Activity ▸
Summarize the text below on Nigerian doctors' emigration in two sentences, leaving the entries that follow it aside.

Page text ▸
Brazil, Russia, India, China, and South Africa have clear roadmaps towards achieving the UN Sustainable Development Goal 3 of “ensuring healthy lives and promoting well-being for all ages.” Brazil has a 2.56: 1,000 doctor-patient ratio, Russia 50.4:10,000, India 1:834, South Africa 1:3,918, China 3.04:1,000, and Cuba 1:150.
The government and the lazy federal lawmakers should rather identify the root causes of the exodus and find solutions, not reach for the tyrant’s playbook. You cannot compel service from persons whose training you did not fund.
The Blavanik School of Government, Oxford University, identified deplorable working conditions as part of the “push factors” that engender the brain drain. Others are overwhelmed doctors, ill-equipped hospitals, and rampant insecurity countrywide. Underfunding is endemic.
Remuneration ranges from poor to barely manageable. State and local governments owe salaries and allowances for months on end. Naturally, doctors and others respond to the “pull factors;” the availability of incentives, better remuneration, favourable working conditions,and opportunities for self-improvement elsewhere and emigrate accordingly.
Crudeness and brute force will not work. State Security Service personnel in August 2021 stormed the recruitment venue in Abuja where candidates for 500 medical doctors openings in Saudi Arabia were being screened. Such missteps only drive head-hunting back to the standard confidential mode. In just 100 days, June to September 2021, UK’s GMC licensed an additional 353 Nigeria-trained doctors; another 200 others were licensed there in just one month –August to September 2022. The SSS storm troopers had therefore acted in vain.
The federal and state governments can only halt the migration through better funding. They should build hospitals, equip them, and implement comfortable remuneration for doctors and other health workers.
Healthcare workers’ deficit is a global challenge, and the WHO has identified 54 other countries grappling with manpower shortages, but Nigeria is not acting right. Cuba is renowned for creating a sustainable healthcare system that it also exports to other countries. “Cuba is the only country that has a health care system closely linked to research and development,” the WHO said.
Urgently, Nigeria should revitalise the primary health centres. The WHO says Nigeria needs at least 10 million health workers to improve the doctor-population ratio by 2030. Therefore, government should invest in educating health care personnel.

Records supplied ▸

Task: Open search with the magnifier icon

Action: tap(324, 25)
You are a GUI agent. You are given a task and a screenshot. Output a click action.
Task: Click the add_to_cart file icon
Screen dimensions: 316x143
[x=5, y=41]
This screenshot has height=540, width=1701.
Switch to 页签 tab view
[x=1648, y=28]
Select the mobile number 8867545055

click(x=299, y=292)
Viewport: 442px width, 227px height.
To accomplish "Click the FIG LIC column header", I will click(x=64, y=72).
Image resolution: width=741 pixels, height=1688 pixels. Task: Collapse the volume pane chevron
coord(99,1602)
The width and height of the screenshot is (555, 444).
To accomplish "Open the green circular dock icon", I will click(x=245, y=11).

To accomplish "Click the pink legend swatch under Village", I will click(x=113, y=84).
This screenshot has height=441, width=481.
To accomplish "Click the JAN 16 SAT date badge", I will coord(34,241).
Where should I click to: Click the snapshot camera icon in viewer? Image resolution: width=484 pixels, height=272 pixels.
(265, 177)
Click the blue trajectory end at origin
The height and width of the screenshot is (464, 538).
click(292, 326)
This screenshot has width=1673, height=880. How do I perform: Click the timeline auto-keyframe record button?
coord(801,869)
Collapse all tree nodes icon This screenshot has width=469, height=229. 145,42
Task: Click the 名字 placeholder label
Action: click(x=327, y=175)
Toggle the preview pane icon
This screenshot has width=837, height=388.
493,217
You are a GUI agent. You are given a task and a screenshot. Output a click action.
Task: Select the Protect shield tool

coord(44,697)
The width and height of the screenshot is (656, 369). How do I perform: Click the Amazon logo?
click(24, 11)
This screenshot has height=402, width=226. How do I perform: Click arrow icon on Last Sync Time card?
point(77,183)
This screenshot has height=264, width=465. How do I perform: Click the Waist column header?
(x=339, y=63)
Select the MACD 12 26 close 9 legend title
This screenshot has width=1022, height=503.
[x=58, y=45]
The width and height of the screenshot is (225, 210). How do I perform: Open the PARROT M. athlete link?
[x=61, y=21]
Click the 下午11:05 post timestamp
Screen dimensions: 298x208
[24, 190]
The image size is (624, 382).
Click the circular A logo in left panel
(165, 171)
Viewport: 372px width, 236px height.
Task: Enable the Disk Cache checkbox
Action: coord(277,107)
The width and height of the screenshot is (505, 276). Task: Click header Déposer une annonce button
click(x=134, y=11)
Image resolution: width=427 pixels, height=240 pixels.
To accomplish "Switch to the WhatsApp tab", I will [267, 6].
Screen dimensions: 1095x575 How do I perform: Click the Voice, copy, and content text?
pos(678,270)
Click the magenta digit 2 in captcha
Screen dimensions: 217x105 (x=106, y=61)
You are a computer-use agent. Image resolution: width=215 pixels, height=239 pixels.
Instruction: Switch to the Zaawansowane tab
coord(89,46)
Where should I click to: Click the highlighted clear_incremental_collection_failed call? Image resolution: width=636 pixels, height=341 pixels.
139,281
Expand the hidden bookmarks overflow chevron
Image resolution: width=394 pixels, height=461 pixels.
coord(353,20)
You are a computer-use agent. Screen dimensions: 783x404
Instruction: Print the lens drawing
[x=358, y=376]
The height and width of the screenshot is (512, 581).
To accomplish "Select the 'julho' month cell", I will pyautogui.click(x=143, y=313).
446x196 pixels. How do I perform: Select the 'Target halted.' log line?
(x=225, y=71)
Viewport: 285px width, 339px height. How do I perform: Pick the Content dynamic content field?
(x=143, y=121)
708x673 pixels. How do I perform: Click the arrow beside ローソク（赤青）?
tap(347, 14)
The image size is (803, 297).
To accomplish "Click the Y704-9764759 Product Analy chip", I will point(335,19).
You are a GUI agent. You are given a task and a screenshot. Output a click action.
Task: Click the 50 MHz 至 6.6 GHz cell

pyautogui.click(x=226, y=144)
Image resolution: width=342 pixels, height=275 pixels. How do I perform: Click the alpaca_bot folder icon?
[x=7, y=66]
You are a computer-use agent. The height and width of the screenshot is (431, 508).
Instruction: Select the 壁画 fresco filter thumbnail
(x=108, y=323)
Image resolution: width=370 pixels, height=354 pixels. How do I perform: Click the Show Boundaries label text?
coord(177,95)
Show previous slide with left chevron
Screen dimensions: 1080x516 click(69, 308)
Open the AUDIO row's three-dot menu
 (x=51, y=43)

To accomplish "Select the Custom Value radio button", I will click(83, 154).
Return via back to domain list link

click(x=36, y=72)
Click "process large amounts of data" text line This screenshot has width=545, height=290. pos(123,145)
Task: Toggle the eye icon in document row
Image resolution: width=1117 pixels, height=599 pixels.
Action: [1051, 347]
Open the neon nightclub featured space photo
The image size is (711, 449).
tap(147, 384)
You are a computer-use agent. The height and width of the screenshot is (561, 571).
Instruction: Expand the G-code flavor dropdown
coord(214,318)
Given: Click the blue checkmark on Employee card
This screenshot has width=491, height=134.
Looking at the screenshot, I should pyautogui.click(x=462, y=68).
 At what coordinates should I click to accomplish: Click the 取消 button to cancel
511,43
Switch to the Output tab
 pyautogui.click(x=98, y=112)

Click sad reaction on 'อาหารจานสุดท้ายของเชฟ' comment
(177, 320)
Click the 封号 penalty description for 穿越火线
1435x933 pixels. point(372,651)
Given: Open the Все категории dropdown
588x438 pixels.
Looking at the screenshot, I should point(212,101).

Final answer ▸
The text argues that Nigeria's government should tackle the root causes driving doctors abroad, such as deplorable working conditions, poor and unpaid salaries, ill-equipped hospitals, insecurity and underfunding, rather than resorting to force, noting that the State Security Service raid on an Abuja recruitment venue in August 2021 did not stop the UK from licensing hundreds more Nigeria-trained doctors. It calls on federal and state governments to fund, build and equip hospitals, pay health workers comfortably, revitalize primary health centers and invest in educating health care personnel.